Repeat the records verbatim from their first line through the line that contains "tap(222, 477)", including both ends, and leave the pictures out.

===== RECORDS

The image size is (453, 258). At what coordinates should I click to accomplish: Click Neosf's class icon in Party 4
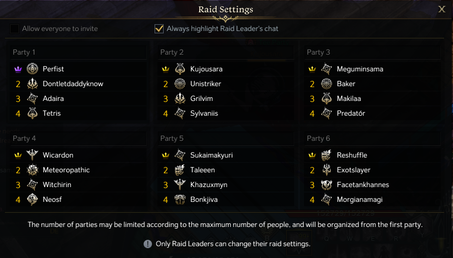(x=32, y=199)
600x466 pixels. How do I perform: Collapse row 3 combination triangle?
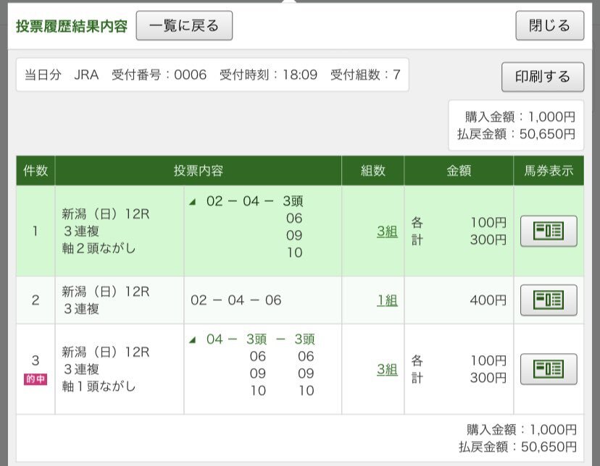tap(193, 339)
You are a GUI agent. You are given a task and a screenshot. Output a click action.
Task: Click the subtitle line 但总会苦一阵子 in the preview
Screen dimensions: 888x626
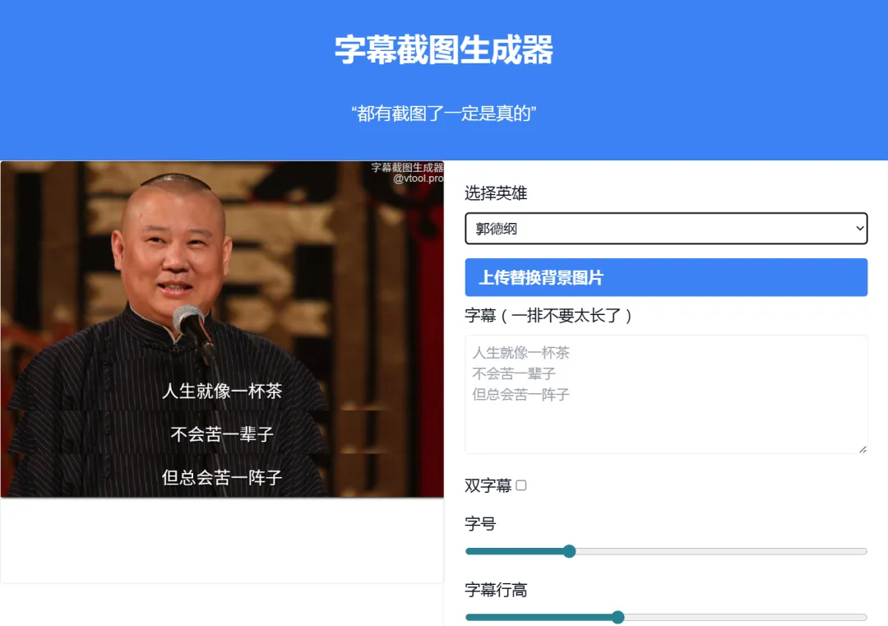tap(222, 477)
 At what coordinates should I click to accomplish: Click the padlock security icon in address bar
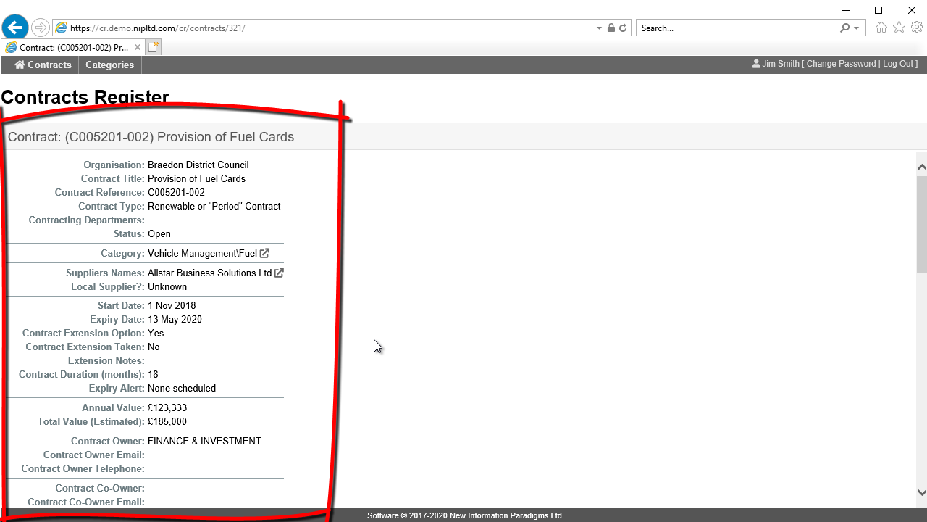click(611, 28)
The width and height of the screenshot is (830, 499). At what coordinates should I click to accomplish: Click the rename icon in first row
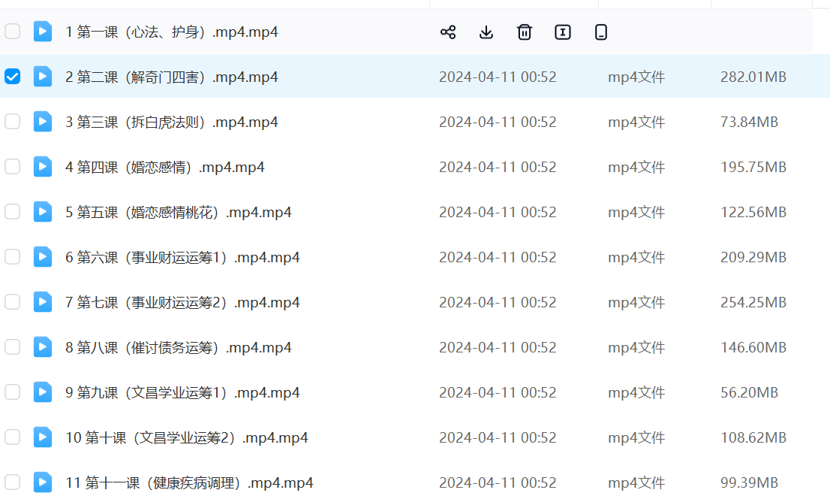pos(563,32)
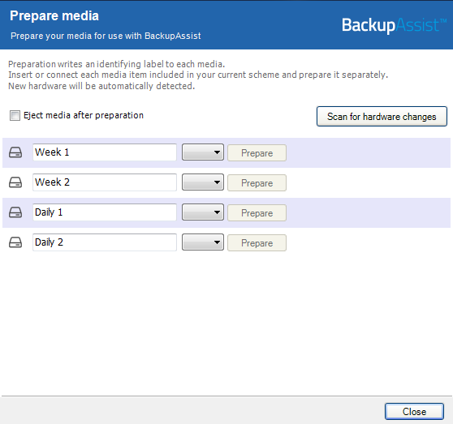Image resolution: width=453 pixels, height=424 pixels.
Task: Open the drive dropdown for Week 2
Action: pos(203,182)
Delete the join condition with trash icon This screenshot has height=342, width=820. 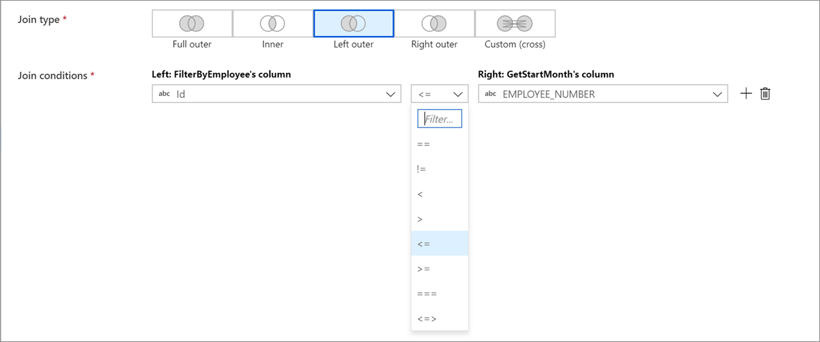pos(765,94)
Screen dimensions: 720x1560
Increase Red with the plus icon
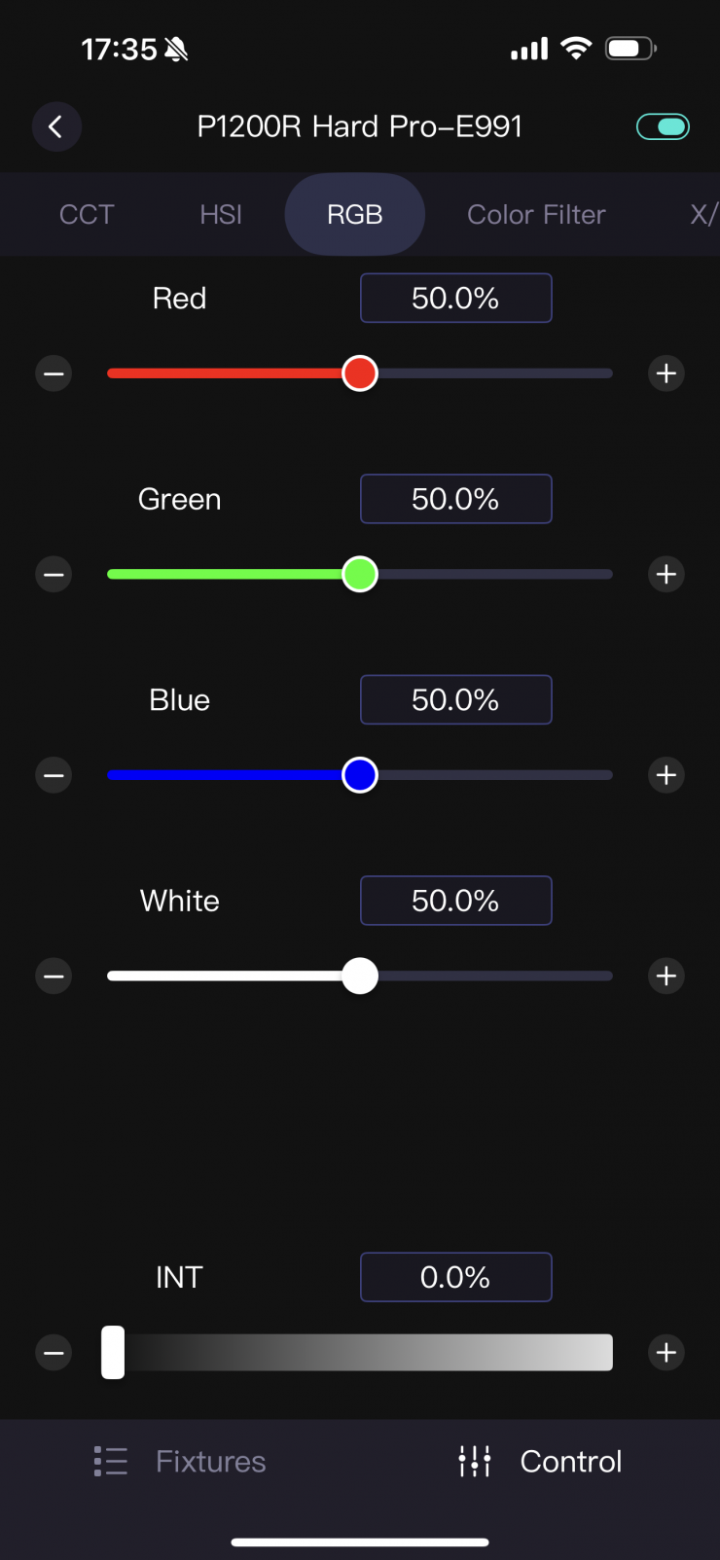[666, 373]
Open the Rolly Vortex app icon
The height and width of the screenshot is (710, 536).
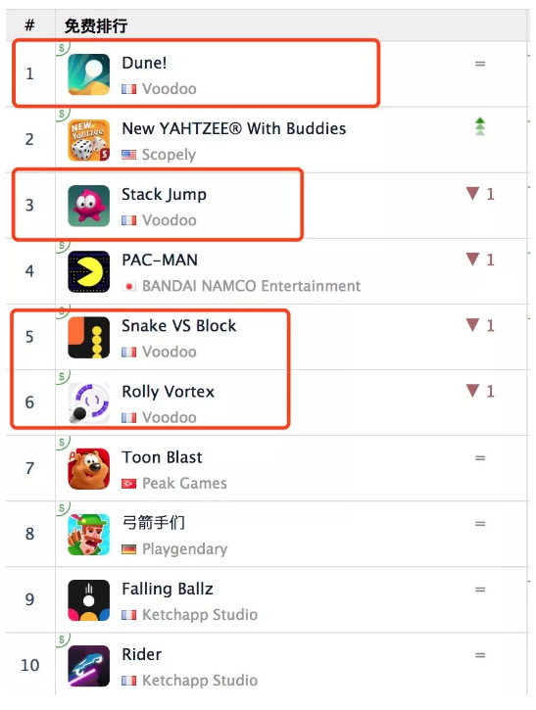(x=89, y=402)
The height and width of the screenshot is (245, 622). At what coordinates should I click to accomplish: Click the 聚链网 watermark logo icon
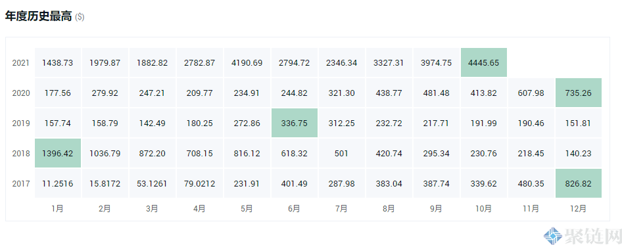tap(552, 236)
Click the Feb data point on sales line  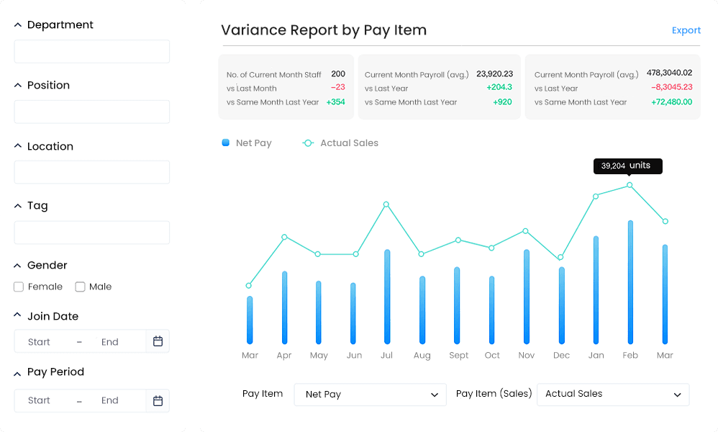(630, 185)
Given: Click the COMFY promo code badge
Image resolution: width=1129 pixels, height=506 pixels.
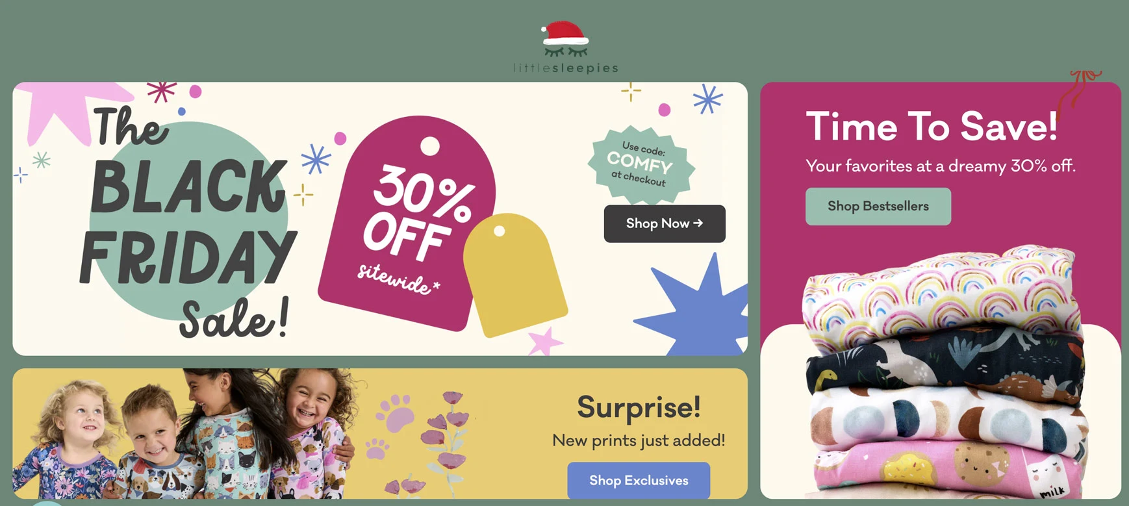Looking at the screenshot, I should (x=641, y=164).
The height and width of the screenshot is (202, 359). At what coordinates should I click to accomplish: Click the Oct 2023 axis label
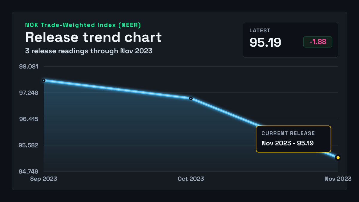(191, 179)
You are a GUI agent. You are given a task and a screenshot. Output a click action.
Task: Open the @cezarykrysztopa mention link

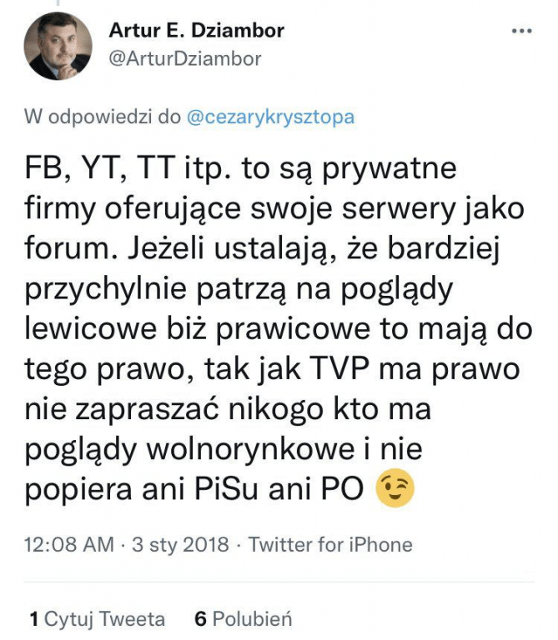click(x=271, y=118)
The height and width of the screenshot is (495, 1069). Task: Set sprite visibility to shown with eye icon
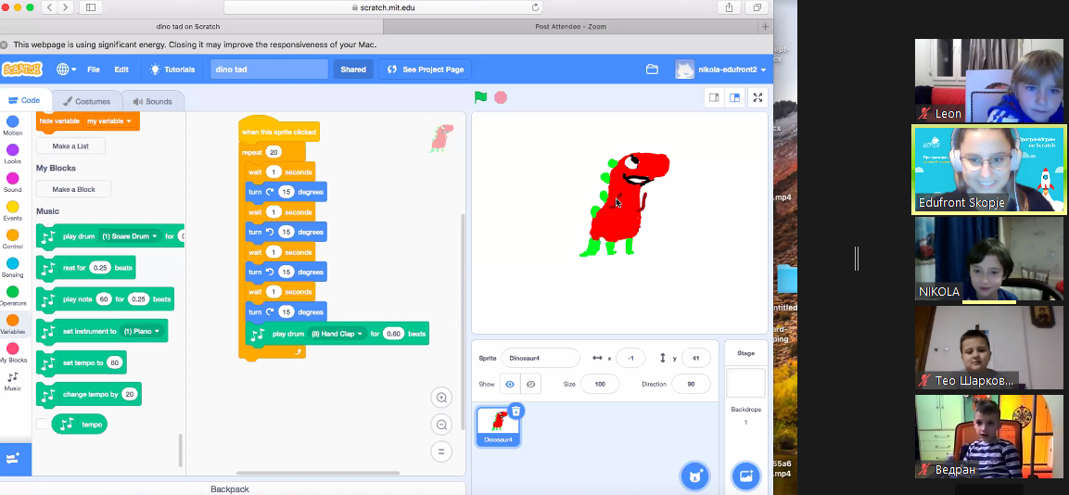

==========

» **THE RESPONSE**
The image size is (453, 258). At what coordinates should I click to accomplish: Click Neosf's class icon in Party 4
(x=32, y=199)
600x466 pixels. How do I perform: Collapse row 3 combination triangle?
tap(193, 339)
You are a GUI agent. You are given a task and a screenshot. Output a click action.
Task: Click the subtitle line 但总会苦一阵子 in the preview
Screen dimensions: 888x626
tap(222, 477)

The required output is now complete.